Someone who knows me very well told me the other day that he thought writing was easy. "Yea, its easy," he said. "I just don't like to do it cause it takes a long time and is so much like doing actual work," this when referring to posting on his blog. It made me think about my writing...mostly the lack there of the past few months. Sure, the holidays and holiday parties and shopping for festive holiday party attire (and shopping for gifts of course) have gotten in the way, which is my excuse. But in the end, writing is not easy for me. Sure words may come easily each time I write but there is so much pressure to put all those words together into something coherent that flows. I mean, it has to be readable; somewhat well-liked by anyone else that might possibly read it (or even find our blog); funny, or at least a little witty; smartly done; moderately interesting; just plain good. Or at least I think it should. Now all of that in one piece is hard to come by I'd say. But, here I am writing again, for the record not as a New Year's resolution, because how many people actually keep those, but because:
1. The more I write, maybe the easier it will become? (Well, it's worth a shot.)
and,
2. I recently met the sister of a great friend of mine from college (we met on New Year's Eve, no less), and this friend had been the inspiration for a piece I wrote for my favorite writing professor back then, Blanche Boyd, a brilliant narrative non-fiction writer who was understandably extremely hard to impress. The time I actually caught her attention was when I profiled this friend, who is unique, to say the least.

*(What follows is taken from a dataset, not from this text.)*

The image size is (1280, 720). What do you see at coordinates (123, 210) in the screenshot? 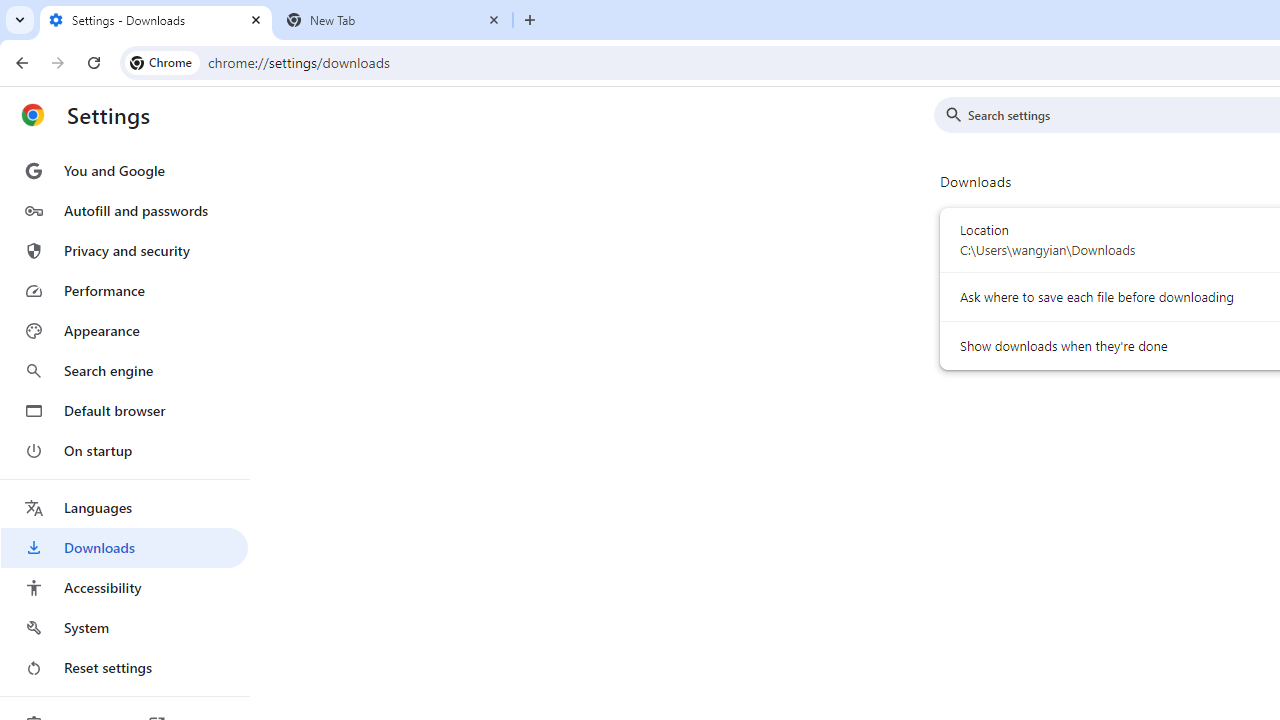
I see `'Autofill and passwords'` at bounding box center [123, 210].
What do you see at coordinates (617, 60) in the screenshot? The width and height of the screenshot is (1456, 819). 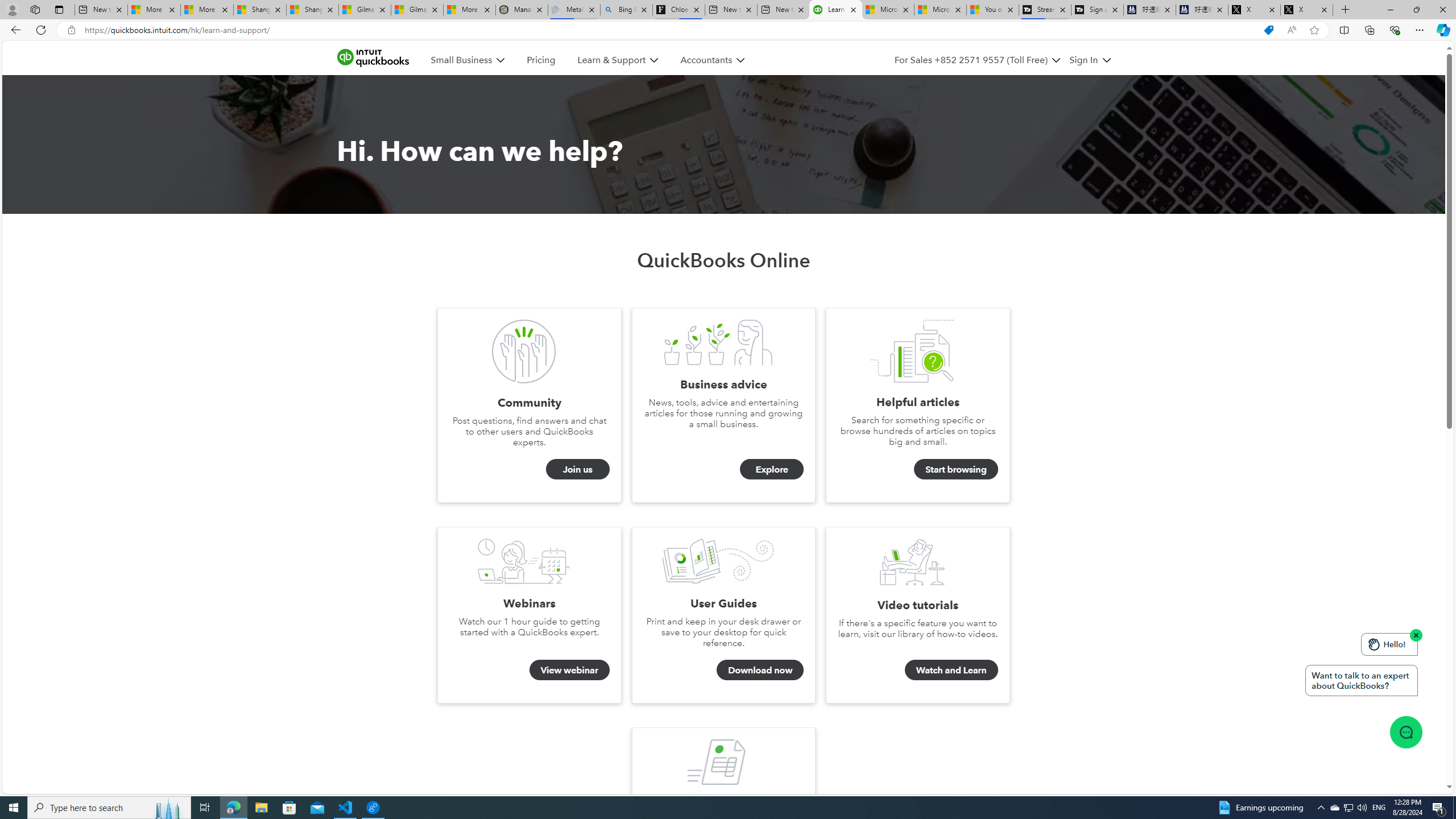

And, I've been thinking about that for the past two days, ever since I promised to email the story to the sister. So, what better way to recommit myself to not being too scared or too intimidated or too lazy in the eye of the challenge of writing, than to re-read that profile, that I had such a good time composing, and remember just why I actually love to do something that is so hard. Thanks again, Frack. You are the subject of an off-and-on writer's dreams.